Uses last 100 executions of each command category from A.L.A.N. database.

Failure Taxonomy

Every failure is classified for intelligent error handling:

Type	Description
`timeout`	Command exceeded time limit
`connection_failed`	SSH connection failed (remote mode)
`auth_failed`	Permission denied
`circuit_open`	Circuit breaker is open
`command_error`	Non-zero exit code
`permission_denied`	Unit blacklisted or permission level insufficient
`cancelled`	Operation cancelled by client

Process Management

All subprocesses tracked with PIDs
Hung processes killed after timeout
Zombie cleanup on shutdown
Graceful shutdown handlers (SIGINT, SIGTERM)

Configuration

{
  "neverhang": {
    "status_timeout_ms": 5000,
    "query_timeout_ms": 10000,
    "action_timeout_ms": 30000,
    "heavy_timeout_ms": 60000,
    "diagnostic_timeout_ms": 90000,

    "circuit_failure_threshold": 5,
    "circuit_failure_window_ms": 60000,
    "circuit_open_duration_ms": 30000,
    "circuit_recovery_threshold": 2,

    "health_check_interval_ms": 30000,
    "health_degraded_interval_ms": 5000,
    "health_check_timeout_ms": 2000,

    "adaptive_timeout": true
  }
}

Why This Architecture?

MCP servers are single-threaded JSON-RPC handlers.
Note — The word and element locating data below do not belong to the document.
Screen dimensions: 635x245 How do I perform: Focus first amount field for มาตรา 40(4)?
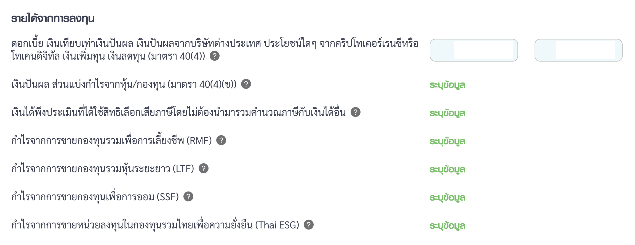(x=474, y=50)
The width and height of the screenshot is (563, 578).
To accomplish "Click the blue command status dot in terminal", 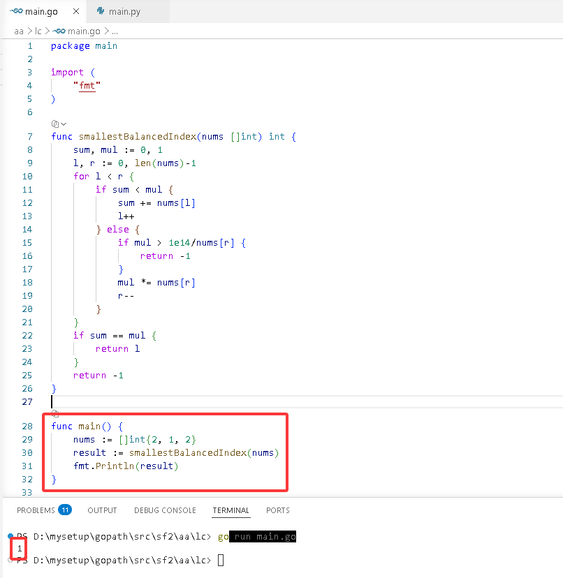I will (10, 535).
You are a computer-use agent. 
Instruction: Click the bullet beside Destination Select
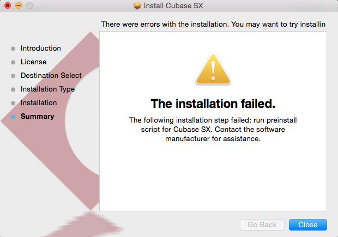point(13,76)
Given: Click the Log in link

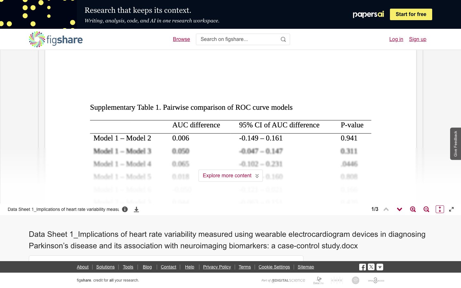Looking at the screenshot, I should [396, 39].
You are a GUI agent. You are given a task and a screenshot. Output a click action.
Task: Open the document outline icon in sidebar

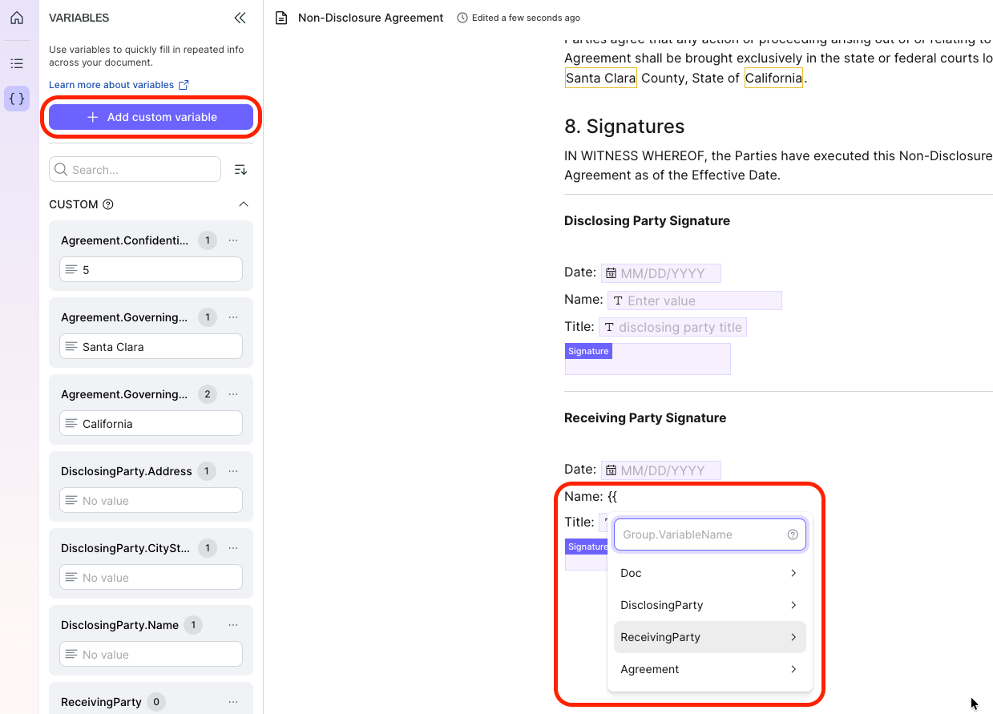pyautogui.click(x=16, y=63)
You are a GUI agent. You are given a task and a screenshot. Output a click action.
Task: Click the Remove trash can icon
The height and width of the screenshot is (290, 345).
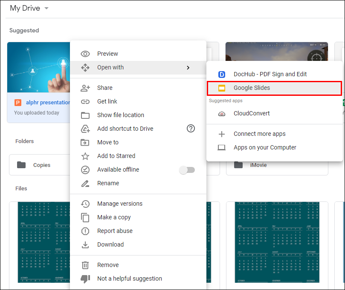click(85, 265)
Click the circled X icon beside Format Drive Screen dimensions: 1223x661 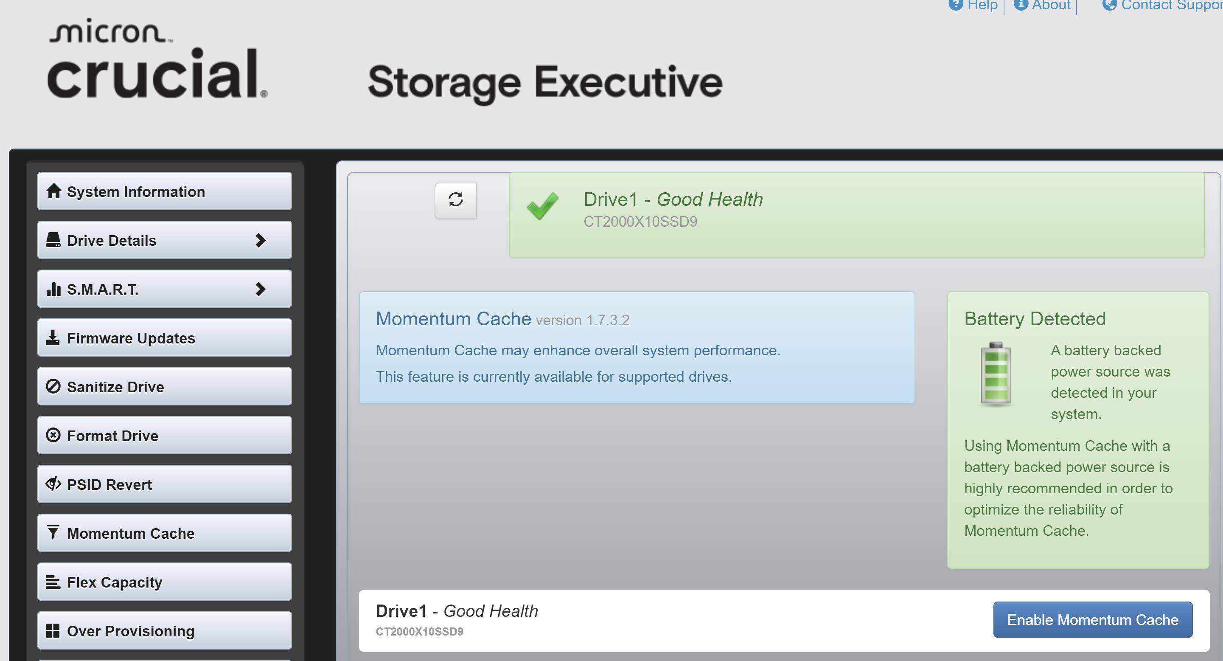click(x=53, y=435)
When Claude calls systemctl status on a wedged service, the entire connection blocks. Claude waits. The user sees nothing. Eventually something times out at a higher layer and the interaction is ruined.

NEVERHANG v1 solved the immediate problem: timeouts. But it was stateless - every invocation started fresh with no memory of what happened before.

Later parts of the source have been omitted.